Some have been burned in the past from false claims, and some are put off by products that do not perform because they are not tailored to the manufacturers’ operations, she added.
Energy service companies - or ESCOs - can provide expertise and, in some cases, guarantee energy savings to secure third party financing, but not every ESCO has been able to provide the technical know-how needed for installation and performance, said Ms He.
Moreover, once in place,the new technology can underperform due to external circumstances.
“In Singapore the problem is not so bad, but elsewhere in theregion, levels of output are unpredictable, standards of production of variable and electricity prices are unstable…and often too low. These are all risk elements that can eat into profits,” she noted as an example.
She further noted that energy efficiency is becoming integral in places such as Singapore that are not rich in natural resources because efficiency is tied to energy security and national sustainability.
But in those countries where natural resources are abundant, such as in Vietnam, Malaysia and Indonesia, energy efficiency is not a huge issue because the governments are more concerned with competitiveness, she said, adding that the companies there think of inefficiency as a long-term problem with no immediate impact on the bottom line.
“To really kick-start energy efficiency, you need government policies,” said Ms He, pointing out that in places such as the United States, it is always government incentives and policies that raise awareness.
Green building growth
Green buildings are becoming the focus for this efficiency trend, with green building certification schemes and incentives appearing in growing numbers throughout Asia Pacific. The sector consumes about a third of the world’s energy according to the International Energy Agency.

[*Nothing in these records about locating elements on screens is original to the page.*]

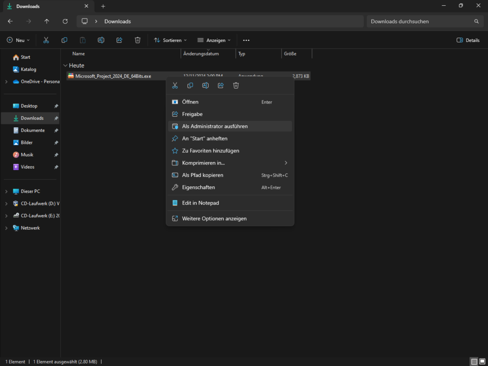Switch to large thumbnails view in status bar
The height and width of the screenshot is (366, 488).
[x=482, y=362]
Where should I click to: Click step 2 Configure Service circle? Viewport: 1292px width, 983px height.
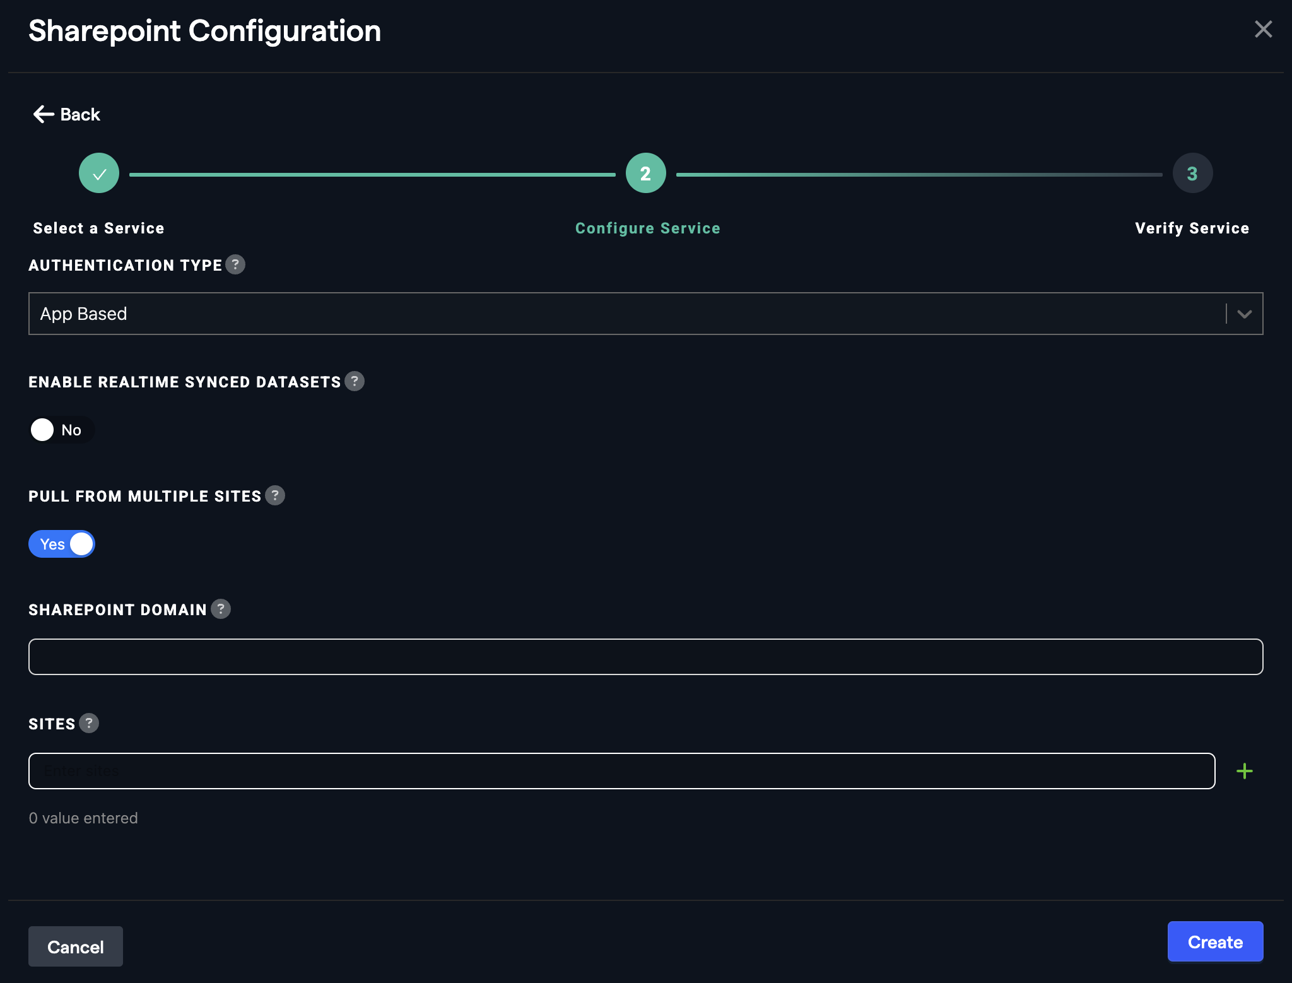tap(645, 173)
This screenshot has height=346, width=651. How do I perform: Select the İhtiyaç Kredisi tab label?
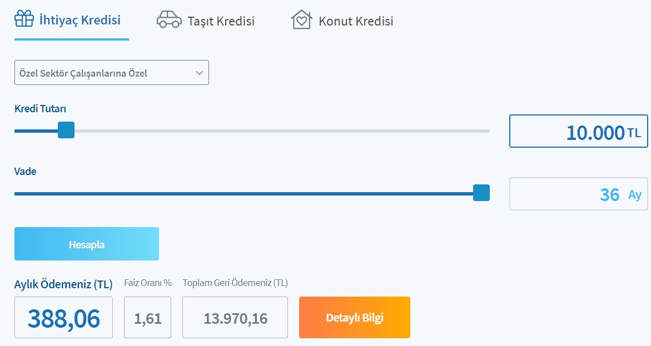click(x=79, y=21)
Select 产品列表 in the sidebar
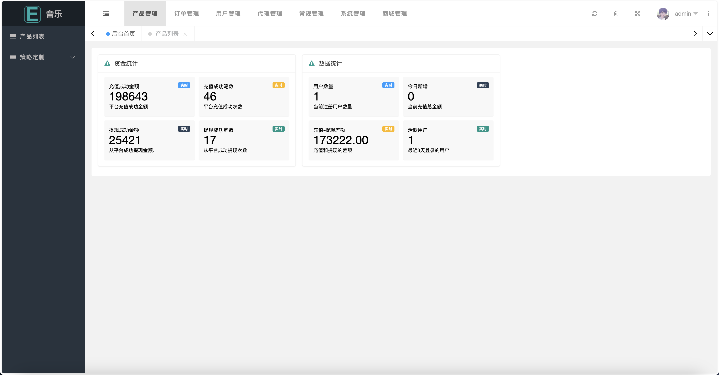 click(x=32, y=36)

A recent report on global green building hotspots from independent research firm Lux Research singled out Australia, Singapore, Malaysia and South Korea for their investment-attracting green building policies.
Boston-based Lux analyst Aditya Ranade told Eco-Business that green building technology companies look for three things in an investment market: attractive government policies such as tax incentives and good building codes; large target markets; and electricity prices low enough to incentivise energy saving.
The biggest opportunities are for technologies with a return on investment shorter than three years, he noted, giving as examples smart lighting, building energy management systems and building facades that adapt to solar conditions.
However, most of the policies that underlie these opportunities emerged within the past five years and it remains to be seen whether or not they will be consistent, said Mr Ranade. “Writing building codes is a good start, but it’s the cities that follow up with audits that will successfully attract investment in the long run,” he added.
Clay Nesler, vice president of Global Energy and Sustainability for energy services firm Johnson Controls, points to another emerging incentive for green building investment: A recent study out of Australia indicated that not only does greening properties raise capital values, not greening them may be lowering their resale value.
This marks the beginning of an important trend for the maturing green building industry, said Mr Nesler: “It’s one thing to be an early adopter. It’s another to believe that your property value will be hurt if your building is inefficient.”
Such consequences for lagging behind in investment is the stick, and price premiums on the sale or rental of green properties are the carrot, he said, noting that it will take a combination of the two to really get energy efficiency investments to take off.
If that happens, it will have a substantial impact on reducing urban energy demand.
“Buildings are the number one opportunity for energy efficiency in cities,” said Mr Nesler.